## Set of tasks
1. List each specific kind of train or motor vehicle named in the railroad crossing scenario.
2. Reproduce word for word the part of the railroad crossing scenario between "Investigators pick meticulously" and "a commuter express.", inclusive.
3. Answer these questions about the railroad crossing scenario, one answer per line, marked (a), (b), (c) to match:
(a) How many people die when the cars are hit by the coal train?
(b) Where is the school bus headed?
(c) What place becomes a temporary command center?

## Excerpt provided
______
Okay.  Back when I was a big WoD fan, I had this creepy recurring image from
my past that I had to work into a scenario.  It involved the perpetually
lowered railroad gates, and a little girl in a parochial school smock.
After ten minutes of waiting, with cars lined up to Maple Avenue, the little
girl tentatively wanders onto the tracks, looks left and right, then waves
the cars along.  The motorists, eager to take advantage of the break and the
kindness of strangers, proceed...and get flattened by a coal train moving at
top speed. Ten people dead, including a family of four in a minivan.
Investigators pick meticulously through the wreckage, trying to find the
remains of the little girl that everyone saw but no one can describe.  The
smock was familiar, but her brownie collar hadn't been worn since the late
1960s...  When at last they give up their search, it is only because there
has been another accident, this time one crossing west, but the details are
identical.  Gates that have been lowered for at least 15 minutes.  A helpful
girl in a parochial school uniform, and a train whose warning sirens cannot
be heard, whose approach cannot be seen.  In the story, the little girl was
killed when her classmates were throwing rocks at her along the railroad
tracks, and she fled right into the path of a commuter express.

Here we can do some adapting to your needs.  The old man gets up from his
table, leaving his coffee unfinished and his McMuffin half-eaten.  This is a
guy who seriously abuses the generous bottomless cup policy, and is always
complaining about the quality of service and the cleanliness of the eating
area.  This day, though, he's annoyed by the endless signal at the railroad
crossing.  He walks out of the restaurant, and stands on the tracks, peering
intently in both directions.  At last, he waves the cars on--the first of
which is, of course, a school bus headed for nearby Holy Trinity.
Kee-RUNCH!  Everyone makes various stress checks to deal with the enormity
of the accident.  As was the case with 9/11, the McDs becomes a temporary
command center, and the players become privy to all sorts of inside info,
the first of which is that the old man is now an utter pariah in the town.
______
## Extracted records
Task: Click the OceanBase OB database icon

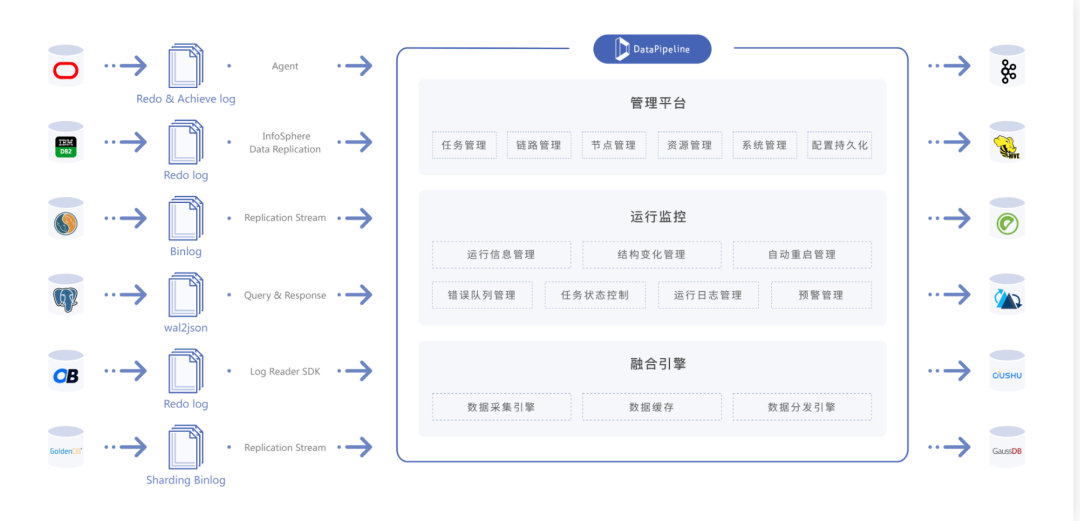Action: tap(65, 371)
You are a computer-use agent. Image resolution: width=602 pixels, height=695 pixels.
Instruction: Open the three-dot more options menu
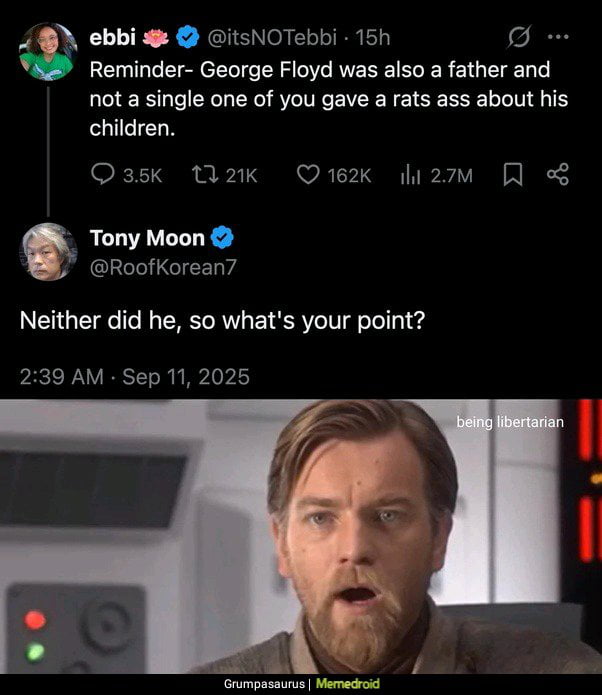[x=558, y=38]
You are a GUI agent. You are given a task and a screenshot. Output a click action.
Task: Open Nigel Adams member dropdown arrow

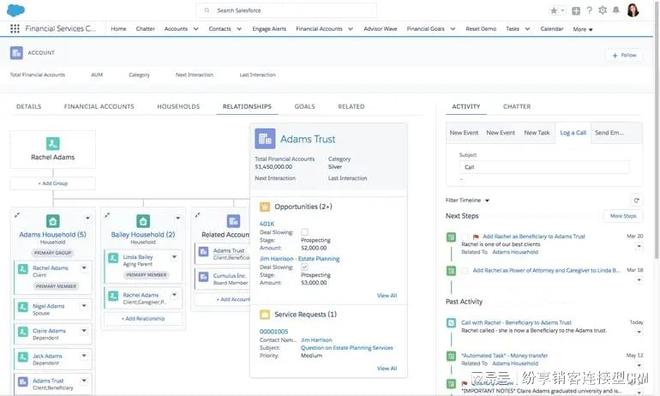84,306
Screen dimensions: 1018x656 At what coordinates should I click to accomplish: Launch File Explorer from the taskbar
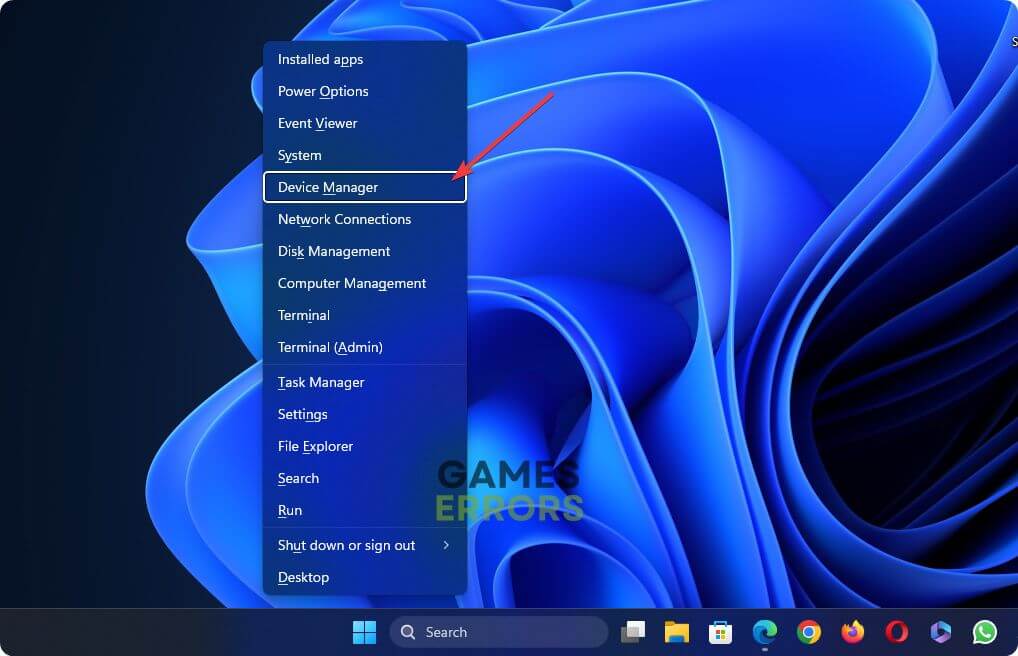[x=677, y=632]
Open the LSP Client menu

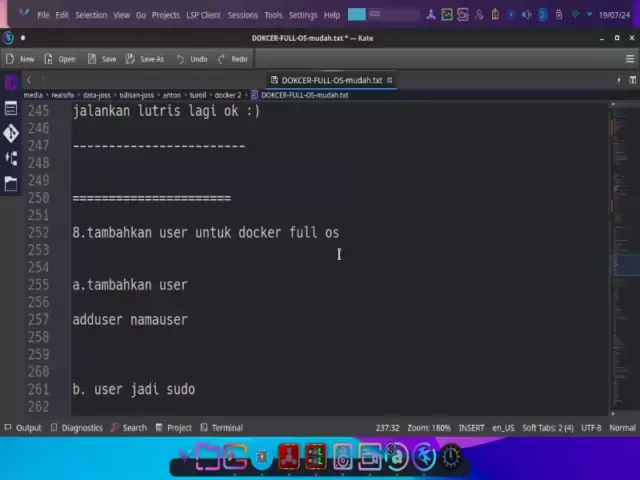coord(203,15)
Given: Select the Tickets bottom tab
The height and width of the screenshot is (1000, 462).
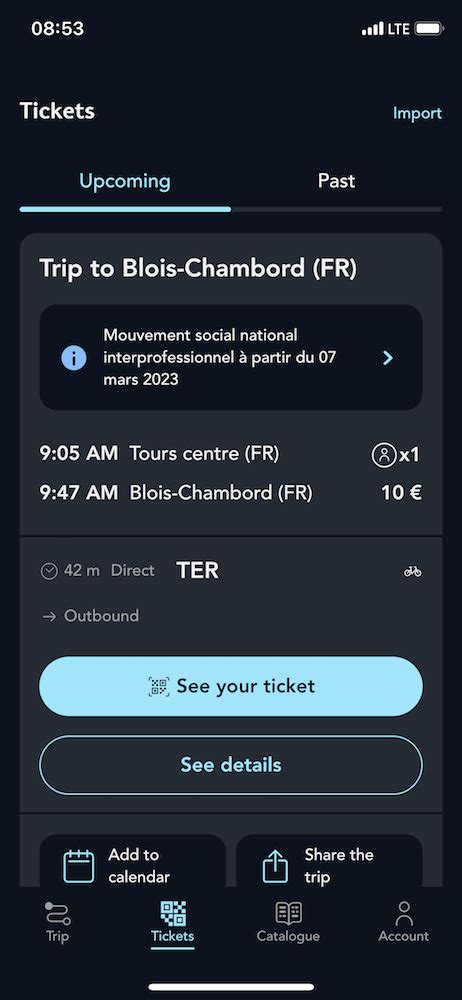Looking at the screenshot, I should click(173, 922).
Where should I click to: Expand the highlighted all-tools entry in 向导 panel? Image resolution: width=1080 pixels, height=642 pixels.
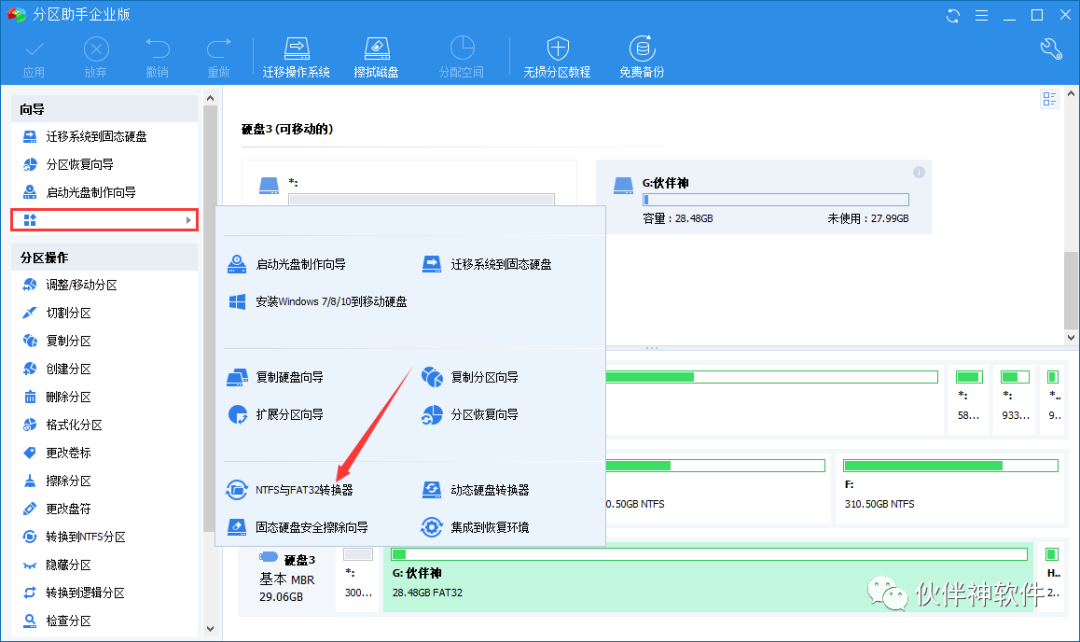click(x=103, y=220)
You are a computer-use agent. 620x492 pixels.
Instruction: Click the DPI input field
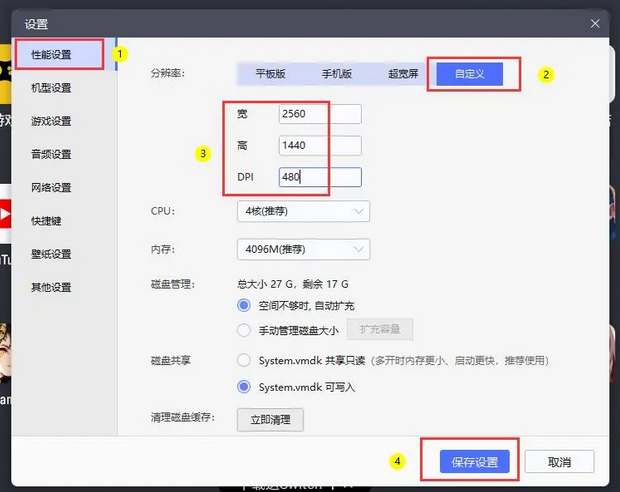coord(319,178)
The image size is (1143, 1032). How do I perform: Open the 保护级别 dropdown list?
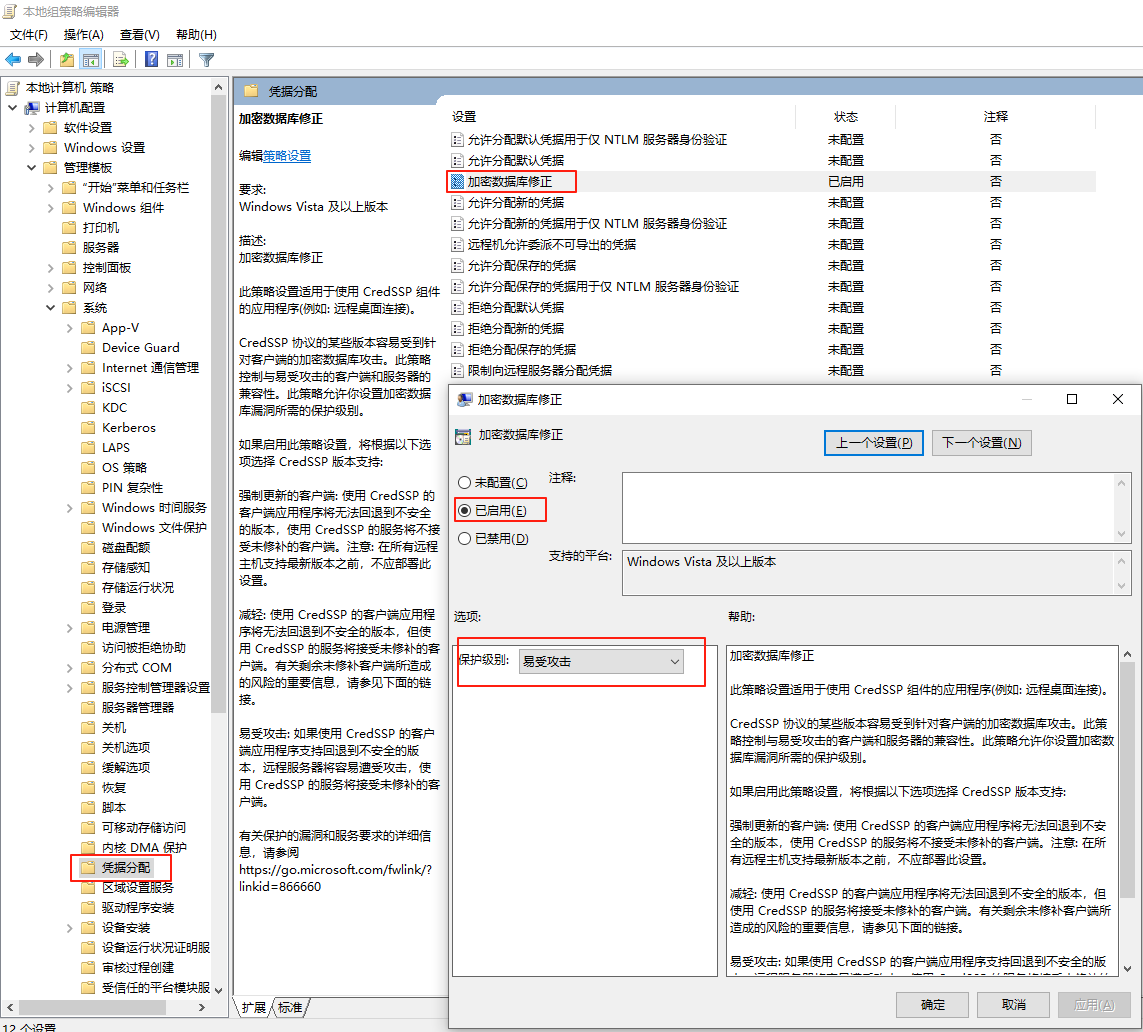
______
## Results by task
1. cars, coal train, minivan, commuter express, school bus

2.
Investigators pick meticulously through the wreckage, trying to find the
remains of the little girl that everyone saw but no one can describe.  The
smock was familiar, but her brownie collar hadn't been worn since the late
1960s...  When at last they give up their search, it is only because there
has been another accident, this time one crossing west, but the details are
identical.  Gates that have been lowered for at least 15 minutes.  A helpful
girl in a parochial school uniform, and a train whose warning sirens cannot
be heard, whose approach cannot be seen.  In the story, the little girl was
killed when her classmates were throwing rocks at her along the railroad
tracks, and she fled right into the path of a commuter express.

3.
(a) Ten
(b) Nearby Holy Trinity
(c) The McDs